Teddyが去年香港で小型スピードボートに乗り込み台湾へ脱出した時、その数カ月後に米国への亡命を求めるとは思いもしなかった。去年6月に香港が国家安全法を成立させてからわずか数週間後に逃亡した。荒れた船に乗って生き残った彼は、弁護士を通じて台湾での滞在を申請した。
彼の計画は、土木技師として新しい生活を始めることだった。台湾当局は彼のためにアパートを提供し、香港の家族との接触も遮断された。その後彼は台湾に留まらず、劇的な脱出劇を再び演じることになった。今年1月、Teddyは台湾が発行した人道ビザで米国に到着し亡命を申請した。

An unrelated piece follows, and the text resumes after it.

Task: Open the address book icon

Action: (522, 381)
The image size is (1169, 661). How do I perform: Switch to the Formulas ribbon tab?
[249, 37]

過去2年間に豪州、英国、米国、カナダ、ドイツ、NZで約470人が難民の地位を求めたことが分かっている。最大のグループは豪州にあり、2019年6月から今年5月までの間に305人が難民申請を出した。英国でも121件の申請があり、今年最初の3カ月だけで35件の申請があったという。
ロンドンの東洋アフリカ研究学院(SOAS)の中国研究所所長であるSteve Tsangは「彼らは本当のリスクに直面している」と述べる。香港人が海外で亡命を受け入れられるのは容易ではないと付け加えた。それは不確実な新しい生活の始まりに過ぎないという。抗議活動をしていたとする証拠をほとんどの人が用意できないからだ。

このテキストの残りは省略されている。